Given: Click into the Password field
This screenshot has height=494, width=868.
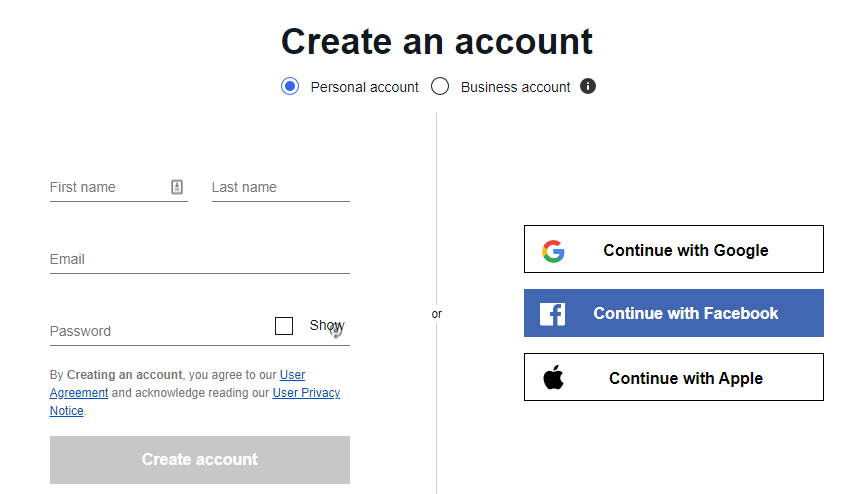Looking at the screenshot, I should coord(161,331).
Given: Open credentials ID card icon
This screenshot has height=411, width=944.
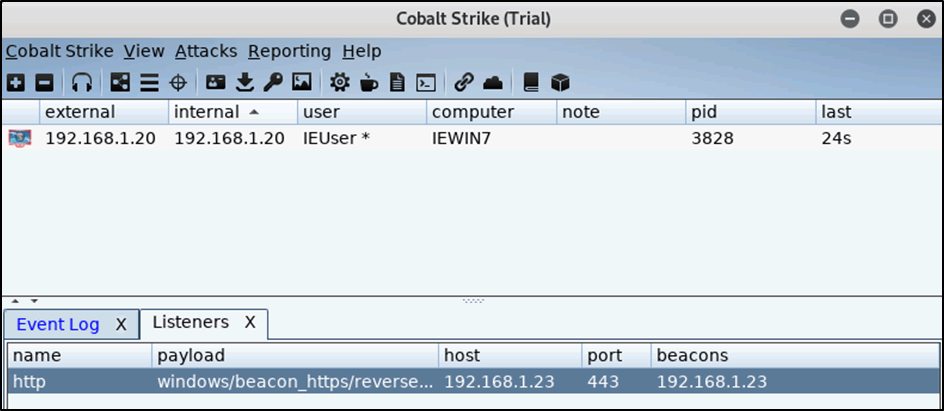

Work instruction = The material must be returned exactly, with its pictures omitted.

Worked solution =
Given: Click into the Password field
This screenshot has height=494, width=868.
Looking at the screenshot, I should coord(161,331).
Given: Open credentials ID card icon
This screenshot has height=411, width=944.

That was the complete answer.